## Reading passage
━━━━━━━━━━━━━━━━━━━━━━━━━━━━━━

Version: 1.2.0

Recommendation API

A Recommendation API can be used to suggest personalized recommendations based on the data stored in the feature sets. If you have two different feature sets, you can use a Recommendation API to find similarities between the features in those sets and recommend features that are similar in nature or data type.

A classifier can be considered as pattern recognition. Classifiers are used for recommending features based on pattern matching amongst different feature sets. For example, assume you specify a pattern for one feature set. If the same pattern appears in another feature set, the feature store will automatically recognize the pattern in the second feature set and recommend it to the user.

Feature store supports three types of classifiers:

Empty classifier - this classifier can only be assigned to the feature manually
Regex classifier - this classifier will be assigned to the feature after ingestion if the feature values match the configured regex. Regex classifier is typically used for numerical features.
Sample classifier - this classifier will be assigned to the feature after ingestion if the feature values match the configured sample data. Sample classifier is used for text-based features.

note

Classifiers can be defined only by the admins, and it applies to the entire feature store.

When multiple feature sets contain the same classifier, the Recommendation API generates a list of these feature sets. This list then can be used for joining feature sets that have common classifiers.

Creating a regex classifier

Regex classifiers are used to check if the value of the feature matches the regular expression provided by the classifier specification.

Python
Scala

from featurestore import RegexClassifier

# Create a regex classifier for a feature "zipcode" if 90% of incoming data match a pattern of 5 digits.
client.classifiers.create(RegexClassifier("zipcode", "^\d{5}$", percentage_match=90))

━━━━━━━━━━━━━━━━━━━━━━━━━━━━━━

## Dataset entries

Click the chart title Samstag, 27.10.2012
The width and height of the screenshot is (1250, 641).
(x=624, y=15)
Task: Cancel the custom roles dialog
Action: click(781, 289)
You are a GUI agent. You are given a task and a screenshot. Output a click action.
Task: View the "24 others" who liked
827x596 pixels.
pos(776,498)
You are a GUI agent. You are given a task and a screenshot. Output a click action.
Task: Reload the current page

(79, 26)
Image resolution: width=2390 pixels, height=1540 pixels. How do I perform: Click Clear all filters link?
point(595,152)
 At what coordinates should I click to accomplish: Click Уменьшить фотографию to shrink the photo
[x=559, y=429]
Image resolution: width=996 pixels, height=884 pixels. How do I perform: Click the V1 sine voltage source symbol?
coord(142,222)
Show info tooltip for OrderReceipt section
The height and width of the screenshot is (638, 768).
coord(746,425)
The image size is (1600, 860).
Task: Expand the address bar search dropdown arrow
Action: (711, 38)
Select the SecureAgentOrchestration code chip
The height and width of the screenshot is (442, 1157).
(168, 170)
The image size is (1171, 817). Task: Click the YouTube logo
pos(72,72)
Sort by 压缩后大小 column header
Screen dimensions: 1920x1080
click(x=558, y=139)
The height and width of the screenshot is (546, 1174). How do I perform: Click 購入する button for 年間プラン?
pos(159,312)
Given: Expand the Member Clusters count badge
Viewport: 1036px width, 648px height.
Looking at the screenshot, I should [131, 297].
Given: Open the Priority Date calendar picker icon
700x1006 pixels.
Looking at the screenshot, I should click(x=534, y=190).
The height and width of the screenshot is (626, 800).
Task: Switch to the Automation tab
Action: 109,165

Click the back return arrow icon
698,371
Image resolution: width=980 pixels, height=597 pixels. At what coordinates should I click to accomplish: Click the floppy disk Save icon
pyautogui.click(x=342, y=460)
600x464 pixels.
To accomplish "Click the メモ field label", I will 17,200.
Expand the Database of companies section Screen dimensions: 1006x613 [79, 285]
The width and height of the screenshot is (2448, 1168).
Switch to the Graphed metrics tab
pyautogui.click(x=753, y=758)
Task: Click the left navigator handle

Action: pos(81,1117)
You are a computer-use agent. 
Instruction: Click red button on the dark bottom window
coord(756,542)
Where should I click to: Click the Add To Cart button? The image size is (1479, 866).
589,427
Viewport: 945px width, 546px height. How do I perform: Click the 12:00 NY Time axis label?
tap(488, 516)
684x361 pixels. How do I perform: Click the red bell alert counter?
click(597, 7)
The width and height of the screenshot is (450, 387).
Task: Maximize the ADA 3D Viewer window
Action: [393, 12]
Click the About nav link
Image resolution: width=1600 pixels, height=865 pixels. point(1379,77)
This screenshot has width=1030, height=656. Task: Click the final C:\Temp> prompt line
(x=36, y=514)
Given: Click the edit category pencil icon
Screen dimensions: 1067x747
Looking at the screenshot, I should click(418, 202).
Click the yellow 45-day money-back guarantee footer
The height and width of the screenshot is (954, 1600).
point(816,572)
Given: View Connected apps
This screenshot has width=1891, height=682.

━━━━━━━━━━━━━━━━━━━━━━━━━━━━━━

## Short exercise 1
In the Recommendation API page, which type of classifier is typically used for numerical features?
## Short exercise 2
Please proceed with the Recommendation API page, picking up right after its final line.

## Exercise answer 1
The regex classifier.

## Exercise answer 2
zipcode is the name of the classifier
^\d{5}$ is the classifier pattern that begins and ends with 5 digits
percentage_match=90 indicates at least 90% of the numbers should be 5 digits. percentage_match defines the minimum percentage of data that should match the pattern.

import ai.h2o.featurestore.core.collections.RegexClassifier

// Create a regex classifier for a feature "zipcode" if 90% of incoming data match a pattern of 5 digits.
client.classifiers.create(RegexClassifier("zipcode", "^\d{5}$", percentageMatch=90))

zipcode is the name of the classifier
^\d{5}$ is the classifier pattern that begins and ends with 5 digits
percentageMatch=90 indicates at least 90% of the numbers should be 5 digits. percentageMatch defines the minimum percentage of data that should match the pattern.

To check the output, run the following code, which will list all the classifiers you have created.

client.classifiers.list()

Output:

[
    RegexClassifier(name=zipcode, regex=^\d{5}$, percentage_match=90)
]

Creating a sample classifier

Sample classifiers partition an existing dataset to obtain a sample and find the closest pattern match on the new dataset.

Python
Scala

from featurestore import SampleClassifier

# Parameters included: Sampling fraction, Fuzzy distance and the minimum percentage that the data must match the pattern.
client.classifiers.create(SampleClassifier.from_feature_set(feature_set = fs, name = "countyname_classifier",  column_name="CountyName", sample_fraction=0.50, fuzzy_distance=1,  percentage_match=85))

feature_set is the feature set that you want to apply
name is the name of the classifier
column_name is the name of the column on which you create the classifier. You have to specify which text column you want to match.
sample_fraction specifies the fraction percentage of sample data that should be taken from the above column as opposed to taking the whole set of data. For example, the value specified above (0.50) indicates that only 50% of the sample data should be used from the above column.
fuzzy_distance means if you change one character, it should still match the pattern. For example, let’s say you have AZ for Arizona, and if there’s TZ somewhere, it will be treated as AZ because only one character is changed
percentage_match indicates that you want to match about 85% of the sample fraction

import ai.h2o.featurestore.core.collections.SampleClassifier

// Parameters included: Sampling fraction, Fuzzy distance and the minimum percentage that the data must match the pattern.
client.classifiers.create(SampleClassifier(name = "countyname_classifier", featureSet = fs, columnName="CountyName", sampeFraction=0.50, fuzzyDistance=1, percentageMatch=85))

featureSet is the feature set that you want to apply
name is the name of the classifier
columnName is the name of the column on which you create the classifier. You have to specify which text column you want to match.
sampleFraction specifies the fraction percentage of sample data that should be taken from the above column as opposed to taking the whole set of data. For example, the value specified above (0.50) indicates that only 50% of the sample data should be used from the above column.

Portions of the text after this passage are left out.